ヴァシュロンコンスタンタンが採用したジャガールクルトの手巻きムーブメント
ヴァシュロン・コンスタンタンの時計に欠かせない魅力のひとつとして、ジャガー・ルクルトのムーブメントを採用した傑作ムーブメントの数々が挙げられます。1938年以降、ジャガー・ルクルトとの提携により、ヴァシュロン・コンスタンタンの時計には優れたムーブメントが搭載されるようになりました。優秀なムーブメントメーカーと提携することで、同社の時計製造数は提携以前のほぼ倍増し、製造面での大きなメリットがもたらされました。また、ジャガー・ルクルトが腕時計用ムーブメントの開発に注力していたことにより、ヴァシュロン・コンスタンタンの紳士用腕時計のラインナップも豊富になったのです。

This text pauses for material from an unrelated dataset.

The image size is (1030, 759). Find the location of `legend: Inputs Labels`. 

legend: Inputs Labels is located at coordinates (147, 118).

供給されたムーブメントには、ルクルトでも使用されたものもあれば、調整機構をスワンネック緩急針に変更し、耐震装置を追加した高級仕様に改められているものも多く存在しました。また、ジャガー・ルクルトではほとんど使用された記録がない専用のムーブメントも供給されており、これは両社がそれぞれのブランド価値を理解し、そのメリットを最大限に活用しようとしていたことの証といえるでしょう。このため、ヴァシュロン・コンスタンタンの腕時計の魅力を語る際、ムーブメントは欠かせない要素となっています。
例えば、手巻きムーブメントにおいては、1940年頃から1960年代にかけて、少なくとも20種類近くのムーブメントが供給されました。ジャガー・ルクルトでは、機能の追加やマイナーチェンジの際にも新たなキャリバーナンバーを付与していたため、結果として多くの種類が生まれたのです。ただし、それらの多くはジャガー・ルクルトの「Cal.449」にルーツがあり、さらにその発展形として「818」が派生しています。ヴァシュロン・コンスタンタンでは、「449」が「453」というインハウスナンバーとして与えられました。二つの基本構造は同じですが、スワンネック緩急針や耐震装置を装備した高級仕様となっているため、見た目は異なる印象を与えます。

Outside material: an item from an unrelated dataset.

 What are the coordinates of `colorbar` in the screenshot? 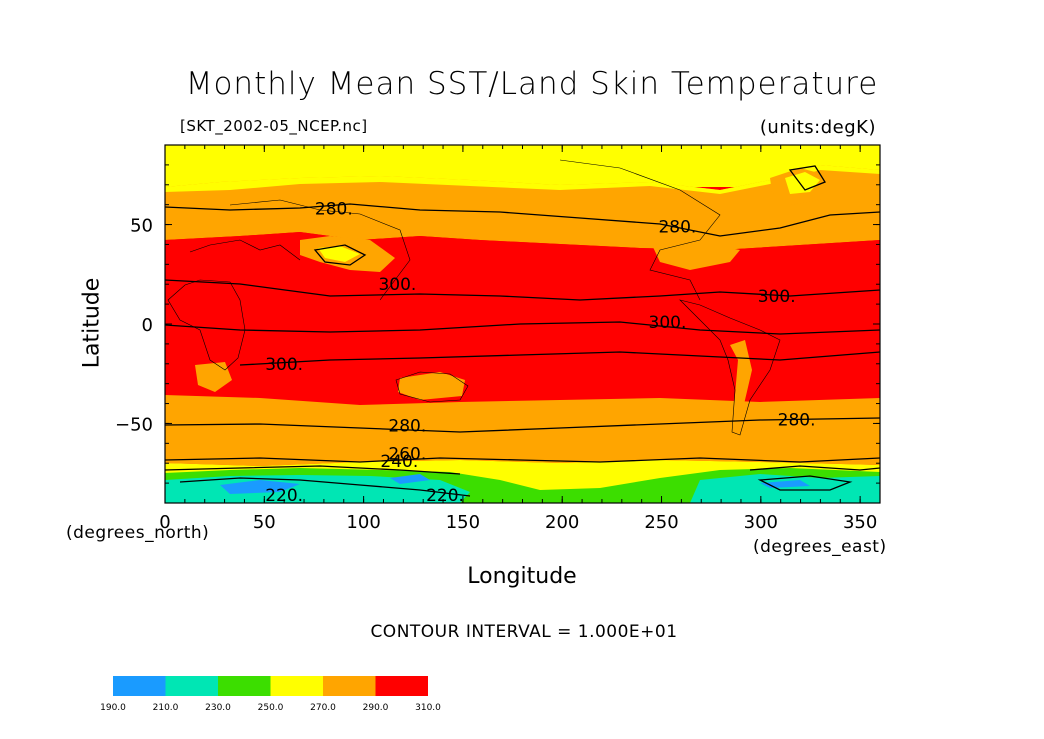 It's located at (270, 686).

また、ジャガー・ルクルト製の優れたムーブメントが他の高級時計ブランドにも採用されていたことは、同社の信頼性の証です。例えば、オーデマ ピゲもジャガー・ルクルト製の「818」「819」「803」などを採用しており、それぞれ「2001」「2002」「2003」といったナンバーが付与されていました。
Cal.454
ジャガー・ルクルトの「Cal.449」のセンターセコンド版「450」をベースにしており、毎時18,000振動で動作します。モノメタルテンプに加え、微調整が可能なスワンネック緩急針を備えています。ヨーロッパ市場で展開されたヴァシュロン・コンスタンタンでは、5姿勢での調整が施され、高級機としての美観と性能を兼ね備えています。
Cal.1001
ジャガー・ルクルトの「Cal.818」をベースとした薄型ムーブメントで、毎時18,000振動、17または18石の仕様です。1959年(異説あり)に製造が開始され、その後主力キャリバーとして位置づけられました。サイズが小型化され、立体的なケースデザインが可能となり、ジュネーブ・シールも取得しています。